## Input data
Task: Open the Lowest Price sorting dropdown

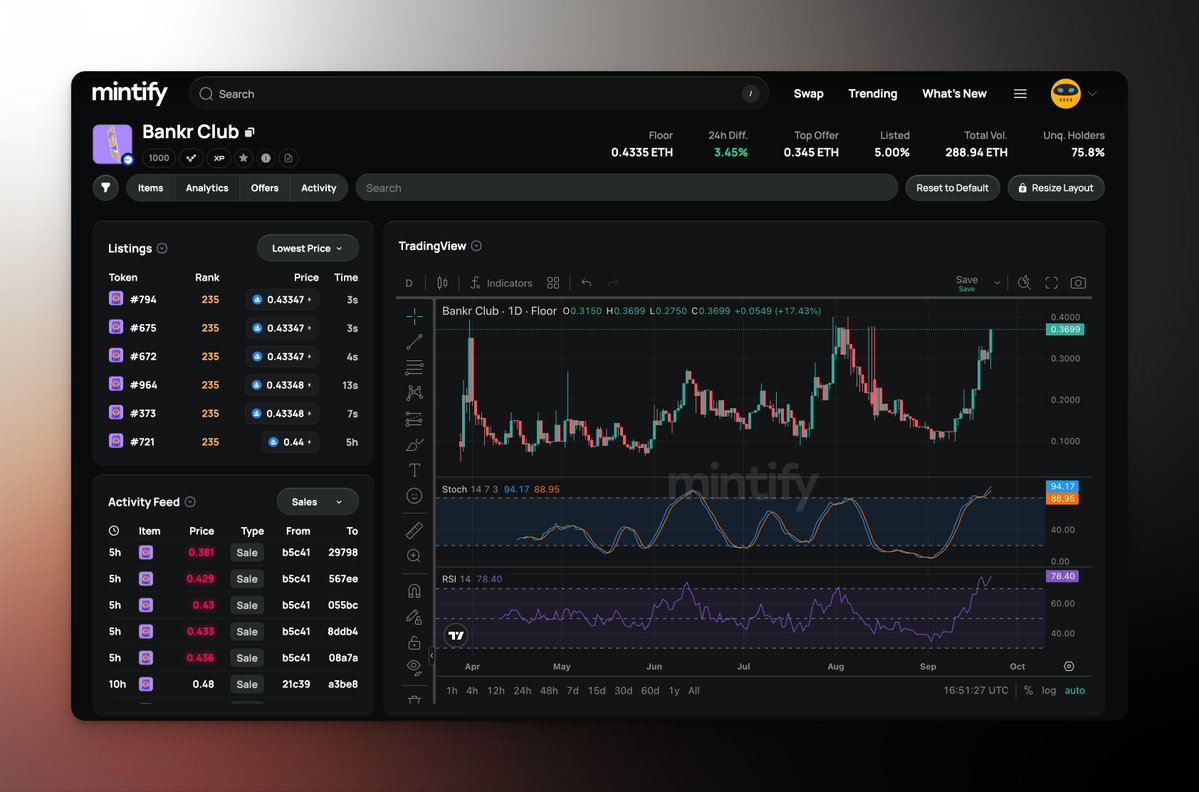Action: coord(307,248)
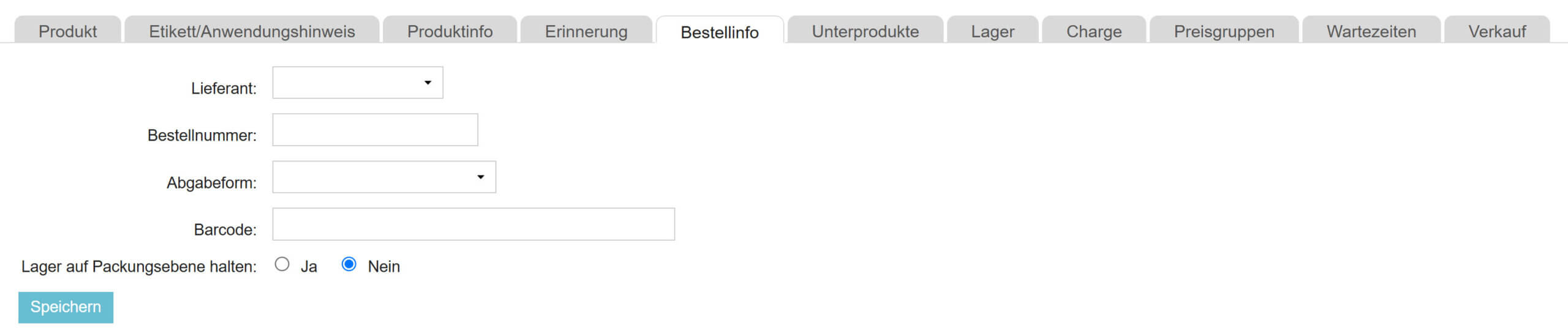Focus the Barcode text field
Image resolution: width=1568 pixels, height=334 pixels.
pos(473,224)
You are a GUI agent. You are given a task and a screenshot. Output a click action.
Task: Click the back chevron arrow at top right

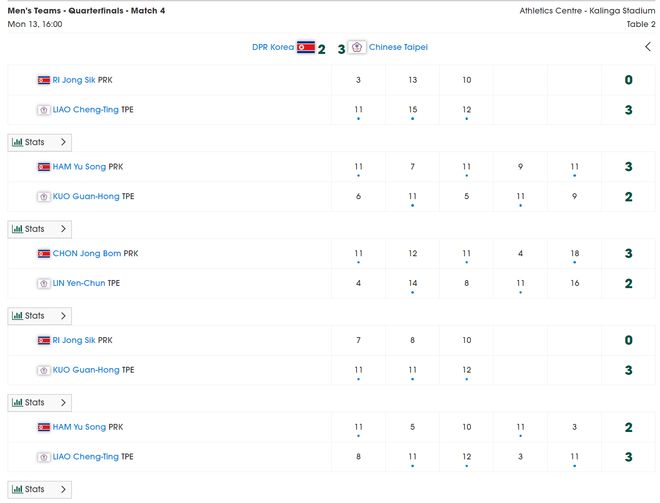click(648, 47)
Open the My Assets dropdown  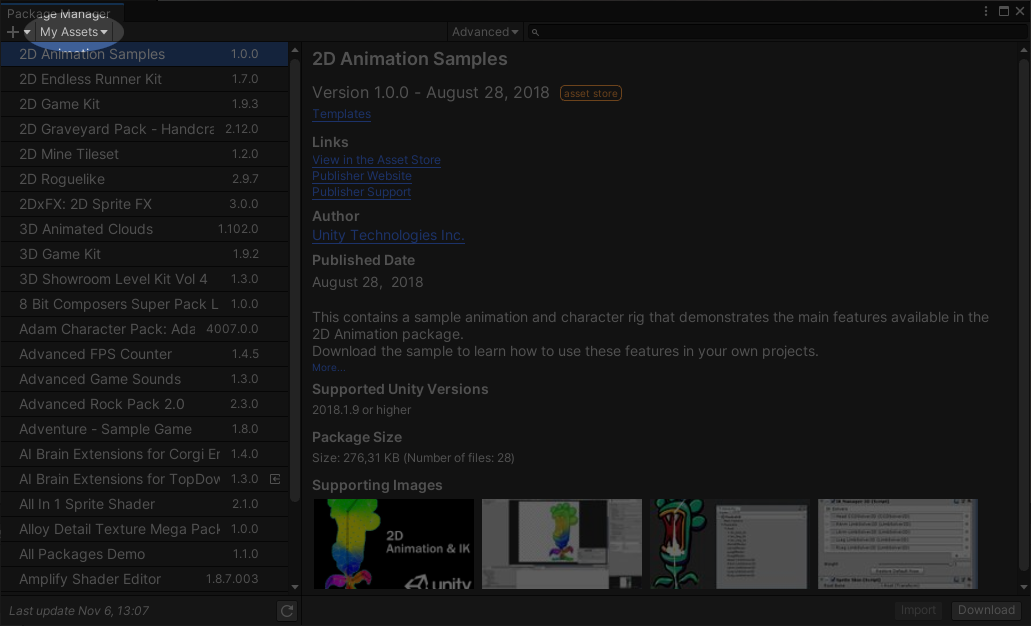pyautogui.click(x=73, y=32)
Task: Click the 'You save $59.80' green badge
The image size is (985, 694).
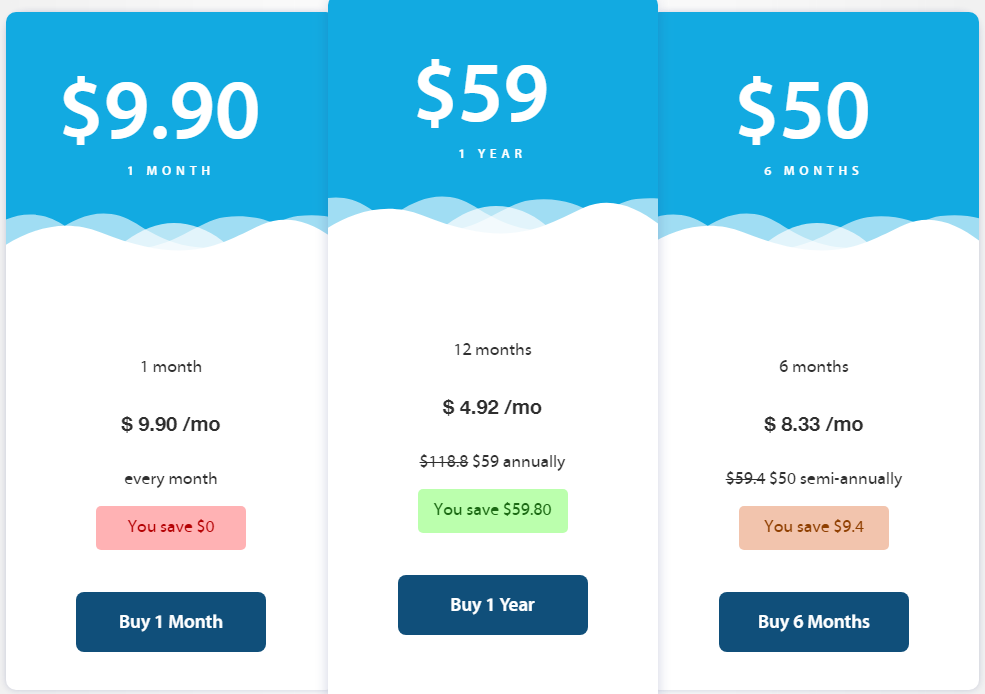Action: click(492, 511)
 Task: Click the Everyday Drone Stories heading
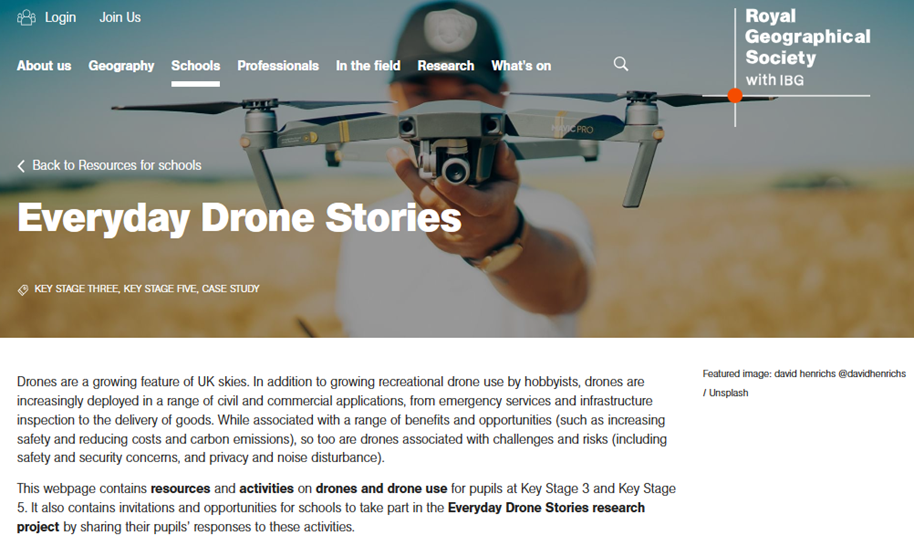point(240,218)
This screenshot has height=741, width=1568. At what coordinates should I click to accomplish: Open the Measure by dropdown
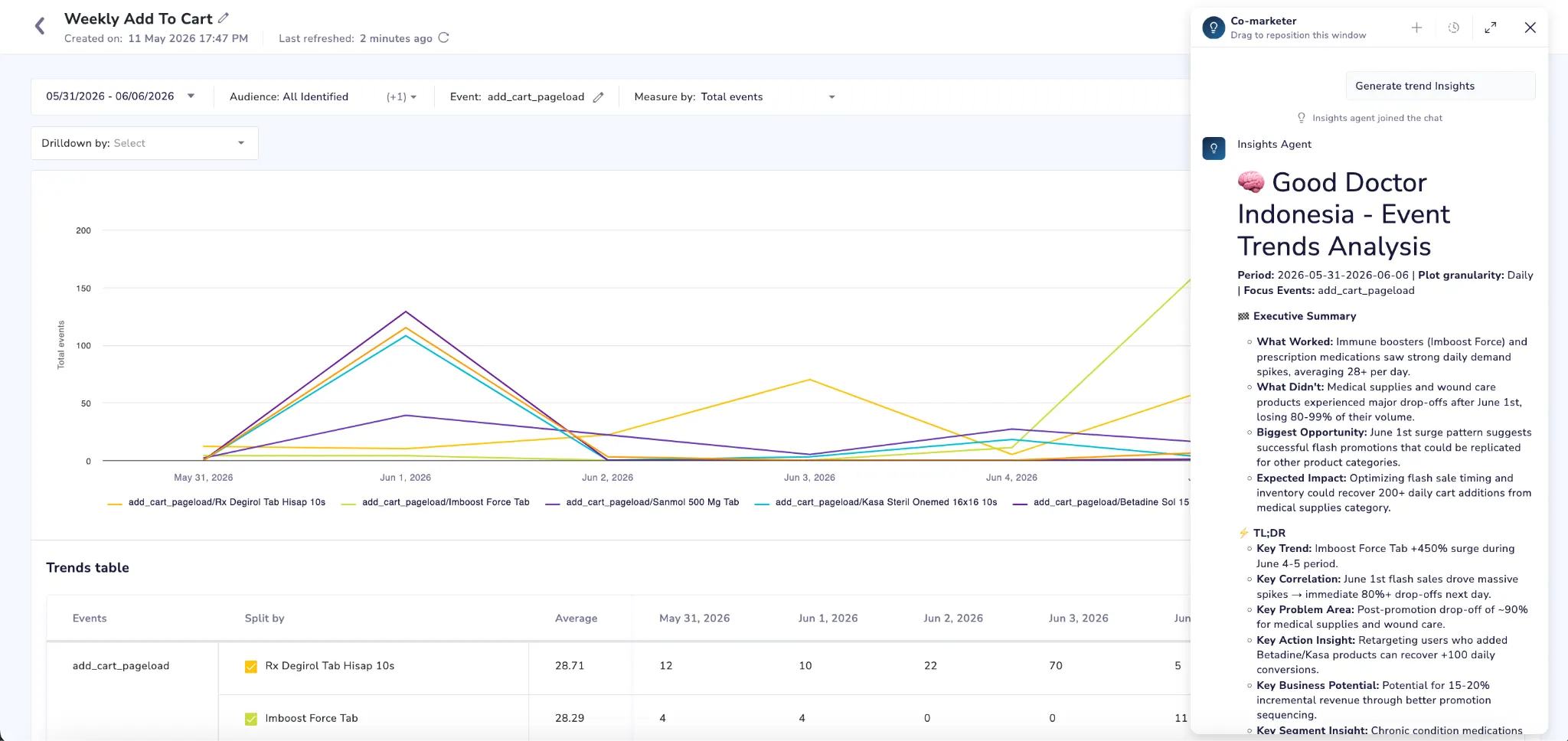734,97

## Task brief
Every line from the one containing "Task: Click the 'You save $59.80' green badge" through the end of the records is to be returned exactly, and those lines alone; pictures are dropped.

## Solution
Task: Click the 'You save $59.80' green badge
The image size is (985, 694).
Action: click(492, 511)
 Task: Click the Everyday Drone Stories heading
point(240,218)
This screenshot has height=741, width=1568. At what coordinates should I click to accomplish: Open the Measure by dropdown
734,97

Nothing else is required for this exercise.